Work item:
From the line with "Given: Expand filters" to the final line, print the records exactly as they are.

[Dataset entries]

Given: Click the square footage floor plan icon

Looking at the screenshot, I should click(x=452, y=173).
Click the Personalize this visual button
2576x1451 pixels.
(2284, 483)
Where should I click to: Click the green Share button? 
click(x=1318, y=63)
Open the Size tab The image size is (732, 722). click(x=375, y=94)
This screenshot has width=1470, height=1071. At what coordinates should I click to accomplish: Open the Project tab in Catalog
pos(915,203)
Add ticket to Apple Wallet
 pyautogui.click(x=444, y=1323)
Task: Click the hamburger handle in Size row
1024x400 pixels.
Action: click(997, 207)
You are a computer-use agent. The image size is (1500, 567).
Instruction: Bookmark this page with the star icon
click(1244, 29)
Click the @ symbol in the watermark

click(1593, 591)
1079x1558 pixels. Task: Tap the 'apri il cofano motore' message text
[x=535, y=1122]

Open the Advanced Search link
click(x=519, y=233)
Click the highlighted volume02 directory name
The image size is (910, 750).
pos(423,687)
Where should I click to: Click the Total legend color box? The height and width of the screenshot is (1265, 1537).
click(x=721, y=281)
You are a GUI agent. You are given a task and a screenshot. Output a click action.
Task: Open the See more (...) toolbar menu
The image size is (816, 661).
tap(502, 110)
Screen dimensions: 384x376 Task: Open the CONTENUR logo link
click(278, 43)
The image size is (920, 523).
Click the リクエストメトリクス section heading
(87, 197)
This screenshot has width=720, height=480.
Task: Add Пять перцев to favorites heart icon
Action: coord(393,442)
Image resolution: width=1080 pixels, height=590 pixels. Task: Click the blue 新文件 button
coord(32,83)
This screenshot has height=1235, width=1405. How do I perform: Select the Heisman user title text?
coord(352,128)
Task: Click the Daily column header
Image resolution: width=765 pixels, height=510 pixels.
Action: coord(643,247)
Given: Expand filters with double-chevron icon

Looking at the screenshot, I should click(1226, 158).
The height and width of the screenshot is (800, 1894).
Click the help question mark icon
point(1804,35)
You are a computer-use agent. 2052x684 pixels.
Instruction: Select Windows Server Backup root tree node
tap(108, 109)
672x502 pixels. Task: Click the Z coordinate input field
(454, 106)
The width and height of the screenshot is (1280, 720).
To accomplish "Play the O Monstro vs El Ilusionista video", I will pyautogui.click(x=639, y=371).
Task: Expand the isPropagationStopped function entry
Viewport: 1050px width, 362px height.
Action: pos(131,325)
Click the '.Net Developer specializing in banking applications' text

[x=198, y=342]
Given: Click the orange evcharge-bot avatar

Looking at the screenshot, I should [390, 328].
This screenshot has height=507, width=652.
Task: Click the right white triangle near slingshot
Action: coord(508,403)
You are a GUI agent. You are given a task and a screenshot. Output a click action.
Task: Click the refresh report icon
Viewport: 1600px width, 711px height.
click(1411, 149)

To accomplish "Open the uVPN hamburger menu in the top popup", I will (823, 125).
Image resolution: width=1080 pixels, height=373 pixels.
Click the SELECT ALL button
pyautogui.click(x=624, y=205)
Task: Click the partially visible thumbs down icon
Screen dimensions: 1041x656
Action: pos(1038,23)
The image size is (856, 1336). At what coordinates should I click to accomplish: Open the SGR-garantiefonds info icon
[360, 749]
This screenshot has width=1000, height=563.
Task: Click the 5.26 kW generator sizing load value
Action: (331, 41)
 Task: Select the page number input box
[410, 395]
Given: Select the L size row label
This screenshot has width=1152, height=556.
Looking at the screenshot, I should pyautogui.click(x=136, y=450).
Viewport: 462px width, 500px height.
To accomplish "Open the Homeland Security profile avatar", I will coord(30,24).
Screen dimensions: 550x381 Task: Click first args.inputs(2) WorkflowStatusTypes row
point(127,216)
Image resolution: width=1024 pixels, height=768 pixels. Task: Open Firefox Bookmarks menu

[/Dataset entries]

Response to this exercise:
Given: Expand filters with double-chevron icon

Looking at the screenshot, I should click(1226, 158).
The height and width of the screenshot is (800, 1894).
Click the help question mark icon
point(1804,35)
You are a computer-use agent. 2052x684 pixels.
Instruction: Select Windows Server Backup root tree node
tap(108, 109)
672x502 pixels. Task: Click the Z coordinate input field
(454, 106)
The width and height of the screenshot is (1280, 720).
To accomplish "Play the O Monstro vs El Ilusionista video", I will pyautogui.click(x=639, y=371).
Task: Expand the isPropagationStopped function entry
Viewport: 1050px width, 362px height.
Action: pos(131,325)
Click the '.Net Developer specializing in banking applications' text

[x=198, y=342]
Given: Click the orange evcharge-bot avatar

Looking at the screenshot, I should [390, 328].
This screenshot has height=507, width=652.
Task: Click the right white triangle near slingshot
Action: coord(508,403)
You are a GUI agent. You are given a task and a screenshot. Output a click action.
Task: Click the refresh report icon
Viewport: 1600px width, 711px height.
click(1411, 149)

To accomplish "Open the uVPN hamburger menu in the top popup", I will (823, 125).
Image resolution: width=1080 pixels, height=373 pixels.
Click the SELECT ALL button
pyautogui.click(x=624, y=205)
Task: Click the partially visible thumbs down icon
Screen dimensions: 1041x656
Action: pos(1038,23)
The image size is (856, 1336). At what coordinates should I click to accomplish: Open the SGR-garantiefonds info icon
[360, 749]
This screenshot has width=1000, height=563.
Task: Click the 5.26 kW generator sizing load value
Action: (331, 41)
 Task: Select the page number input box
[410, 395]
Given: Select the L size row label
This screenshot has width=1152, height=556.
Looking at the screenshot, I should pyautogui.click(x=136, y=450).
Viewport: 462px width, 500px height.
To accomplish "Open the Homeland Security profile avatar", I will coord(30,24).
Screen dimensions: 550x381 Task: Click first args.inputs(2) WorkflowStatusTypes row
point(127,216)
Image resolution: width=1024 pixels, height=768 pixels. Task: Open Firefox Bookmarks menu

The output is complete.